THE TASK:
In the listing below, find each line that holds "user" and list it.

DATA UNDER STUDY:
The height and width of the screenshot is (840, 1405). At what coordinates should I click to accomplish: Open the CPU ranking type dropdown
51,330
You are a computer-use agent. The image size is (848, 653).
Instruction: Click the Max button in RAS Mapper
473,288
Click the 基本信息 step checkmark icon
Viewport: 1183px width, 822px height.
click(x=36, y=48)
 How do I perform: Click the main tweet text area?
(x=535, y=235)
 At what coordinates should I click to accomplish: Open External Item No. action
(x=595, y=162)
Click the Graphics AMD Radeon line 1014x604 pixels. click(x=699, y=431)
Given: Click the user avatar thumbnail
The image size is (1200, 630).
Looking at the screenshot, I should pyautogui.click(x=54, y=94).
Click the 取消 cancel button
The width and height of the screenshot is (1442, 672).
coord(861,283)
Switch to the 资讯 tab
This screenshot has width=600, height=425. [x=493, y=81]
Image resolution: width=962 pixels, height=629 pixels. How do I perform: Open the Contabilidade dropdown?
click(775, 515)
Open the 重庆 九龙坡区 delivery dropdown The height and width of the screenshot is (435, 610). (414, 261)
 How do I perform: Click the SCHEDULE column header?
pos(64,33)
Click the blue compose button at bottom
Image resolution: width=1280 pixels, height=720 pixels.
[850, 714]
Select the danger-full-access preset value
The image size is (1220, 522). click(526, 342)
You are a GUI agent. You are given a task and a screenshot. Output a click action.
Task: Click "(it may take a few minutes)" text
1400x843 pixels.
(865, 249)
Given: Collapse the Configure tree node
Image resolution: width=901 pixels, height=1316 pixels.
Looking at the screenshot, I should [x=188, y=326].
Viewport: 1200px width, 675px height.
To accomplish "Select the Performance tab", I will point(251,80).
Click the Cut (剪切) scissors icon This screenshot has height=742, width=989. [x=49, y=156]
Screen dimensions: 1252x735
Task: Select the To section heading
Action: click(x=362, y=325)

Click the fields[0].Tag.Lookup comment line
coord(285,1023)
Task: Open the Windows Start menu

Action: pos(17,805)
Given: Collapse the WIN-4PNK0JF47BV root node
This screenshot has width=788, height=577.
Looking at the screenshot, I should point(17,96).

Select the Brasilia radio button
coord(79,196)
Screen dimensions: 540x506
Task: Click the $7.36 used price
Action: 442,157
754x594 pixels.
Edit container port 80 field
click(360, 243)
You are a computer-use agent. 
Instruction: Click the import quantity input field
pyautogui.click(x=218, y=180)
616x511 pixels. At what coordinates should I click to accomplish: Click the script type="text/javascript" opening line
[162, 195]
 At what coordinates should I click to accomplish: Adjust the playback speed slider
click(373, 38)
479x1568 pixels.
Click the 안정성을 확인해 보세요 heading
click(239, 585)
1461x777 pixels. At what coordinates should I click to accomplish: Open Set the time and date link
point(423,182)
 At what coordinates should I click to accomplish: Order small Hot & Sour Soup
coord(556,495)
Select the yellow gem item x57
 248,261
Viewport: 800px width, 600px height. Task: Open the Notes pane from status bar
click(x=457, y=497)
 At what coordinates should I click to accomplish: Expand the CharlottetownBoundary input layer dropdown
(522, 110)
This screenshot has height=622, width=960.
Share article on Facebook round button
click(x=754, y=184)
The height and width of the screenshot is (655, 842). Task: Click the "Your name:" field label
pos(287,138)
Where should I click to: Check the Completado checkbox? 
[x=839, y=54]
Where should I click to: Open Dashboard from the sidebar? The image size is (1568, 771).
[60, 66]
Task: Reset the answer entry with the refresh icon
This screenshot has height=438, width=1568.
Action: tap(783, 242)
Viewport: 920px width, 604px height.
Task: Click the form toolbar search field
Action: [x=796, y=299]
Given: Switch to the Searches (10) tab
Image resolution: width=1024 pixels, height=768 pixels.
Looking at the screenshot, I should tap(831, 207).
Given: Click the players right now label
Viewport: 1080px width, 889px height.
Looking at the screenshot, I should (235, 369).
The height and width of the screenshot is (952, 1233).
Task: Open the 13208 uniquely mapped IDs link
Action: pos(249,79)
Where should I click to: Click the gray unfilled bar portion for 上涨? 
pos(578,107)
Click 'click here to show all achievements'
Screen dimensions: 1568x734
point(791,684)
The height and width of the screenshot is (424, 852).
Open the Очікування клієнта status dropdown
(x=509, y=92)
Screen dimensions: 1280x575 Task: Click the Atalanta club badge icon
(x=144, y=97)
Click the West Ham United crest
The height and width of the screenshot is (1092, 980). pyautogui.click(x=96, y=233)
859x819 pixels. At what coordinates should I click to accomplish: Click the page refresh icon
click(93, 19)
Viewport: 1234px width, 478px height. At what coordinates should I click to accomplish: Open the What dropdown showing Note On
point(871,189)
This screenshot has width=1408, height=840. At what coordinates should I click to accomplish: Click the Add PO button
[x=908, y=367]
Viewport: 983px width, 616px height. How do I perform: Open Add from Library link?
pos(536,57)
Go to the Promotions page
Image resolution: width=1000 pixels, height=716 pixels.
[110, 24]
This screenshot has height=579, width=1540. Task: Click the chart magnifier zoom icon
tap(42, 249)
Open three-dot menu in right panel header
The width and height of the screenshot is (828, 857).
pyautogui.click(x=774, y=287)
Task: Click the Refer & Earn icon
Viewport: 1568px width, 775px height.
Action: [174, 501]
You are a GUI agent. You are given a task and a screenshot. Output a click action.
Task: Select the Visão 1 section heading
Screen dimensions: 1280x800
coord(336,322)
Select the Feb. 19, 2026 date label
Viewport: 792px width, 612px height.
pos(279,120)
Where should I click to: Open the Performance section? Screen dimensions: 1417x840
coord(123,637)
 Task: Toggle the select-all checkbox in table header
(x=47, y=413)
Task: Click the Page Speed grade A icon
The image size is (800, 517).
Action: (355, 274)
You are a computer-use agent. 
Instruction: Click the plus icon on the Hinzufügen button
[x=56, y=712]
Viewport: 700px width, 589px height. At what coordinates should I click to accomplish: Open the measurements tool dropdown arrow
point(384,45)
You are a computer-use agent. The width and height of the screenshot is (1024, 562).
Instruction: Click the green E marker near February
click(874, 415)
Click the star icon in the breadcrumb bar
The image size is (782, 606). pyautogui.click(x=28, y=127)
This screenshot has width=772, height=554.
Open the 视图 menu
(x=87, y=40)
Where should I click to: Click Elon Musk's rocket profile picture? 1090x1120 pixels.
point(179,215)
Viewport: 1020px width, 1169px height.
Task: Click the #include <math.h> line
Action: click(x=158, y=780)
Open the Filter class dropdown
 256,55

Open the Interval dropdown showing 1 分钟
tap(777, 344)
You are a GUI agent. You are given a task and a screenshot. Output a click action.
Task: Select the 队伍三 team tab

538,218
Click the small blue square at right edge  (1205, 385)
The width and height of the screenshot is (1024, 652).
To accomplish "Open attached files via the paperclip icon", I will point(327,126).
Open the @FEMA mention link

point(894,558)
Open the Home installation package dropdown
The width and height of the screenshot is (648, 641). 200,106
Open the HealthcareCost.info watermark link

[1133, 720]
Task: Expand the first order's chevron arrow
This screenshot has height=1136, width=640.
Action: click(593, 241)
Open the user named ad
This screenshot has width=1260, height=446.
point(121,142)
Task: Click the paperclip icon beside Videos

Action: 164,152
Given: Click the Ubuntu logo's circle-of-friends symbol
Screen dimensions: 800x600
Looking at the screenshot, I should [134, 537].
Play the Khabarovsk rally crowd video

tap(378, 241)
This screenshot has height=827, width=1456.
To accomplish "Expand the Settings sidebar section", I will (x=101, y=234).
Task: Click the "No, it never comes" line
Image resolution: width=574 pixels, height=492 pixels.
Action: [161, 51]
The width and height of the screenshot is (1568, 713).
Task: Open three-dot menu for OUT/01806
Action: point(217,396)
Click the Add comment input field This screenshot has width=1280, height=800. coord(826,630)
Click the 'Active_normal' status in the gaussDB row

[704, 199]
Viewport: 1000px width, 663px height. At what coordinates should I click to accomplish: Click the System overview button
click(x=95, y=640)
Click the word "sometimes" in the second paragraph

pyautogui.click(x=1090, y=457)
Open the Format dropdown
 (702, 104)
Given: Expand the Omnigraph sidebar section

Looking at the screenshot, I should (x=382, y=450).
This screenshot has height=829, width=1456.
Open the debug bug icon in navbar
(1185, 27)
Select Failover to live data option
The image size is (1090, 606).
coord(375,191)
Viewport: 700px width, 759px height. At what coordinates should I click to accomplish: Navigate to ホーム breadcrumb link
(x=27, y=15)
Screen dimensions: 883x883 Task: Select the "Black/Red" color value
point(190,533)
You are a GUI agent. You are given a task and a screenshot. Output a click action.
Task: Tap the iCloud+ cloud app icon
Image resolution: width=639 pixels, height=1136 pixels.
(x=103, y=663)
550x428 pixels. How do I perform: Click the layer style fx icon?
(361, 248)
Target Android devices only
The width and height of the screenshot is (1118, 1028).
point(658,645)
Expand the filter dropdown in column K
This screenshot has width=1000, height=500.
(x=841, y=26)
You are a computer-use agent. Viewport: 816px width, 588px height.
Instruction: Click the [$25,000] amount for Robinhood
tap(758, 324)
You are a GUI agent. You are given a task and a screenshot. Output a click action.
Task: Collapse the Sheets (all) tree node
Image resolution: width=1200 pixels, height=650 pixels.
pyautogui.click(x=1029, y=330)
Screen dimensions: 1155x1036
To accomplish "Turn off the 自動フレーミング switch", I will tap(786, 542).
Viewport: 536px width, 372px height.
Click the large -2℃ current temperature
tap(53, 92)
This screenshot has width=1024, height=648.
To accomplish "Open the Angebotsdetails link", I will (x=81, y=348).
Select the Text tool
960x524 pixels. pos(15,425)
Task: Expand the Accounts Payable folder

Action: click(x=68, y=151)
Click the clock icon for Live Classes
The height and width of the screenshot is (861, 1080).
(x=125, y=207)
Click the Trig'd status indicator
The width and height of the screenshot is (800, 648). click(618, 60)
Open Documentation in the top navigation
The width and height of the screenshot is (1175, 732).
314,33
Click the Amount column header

ANSWER TO THIS EXERCISE:
Given: Click the user avatar thumbnail
Open the user named ad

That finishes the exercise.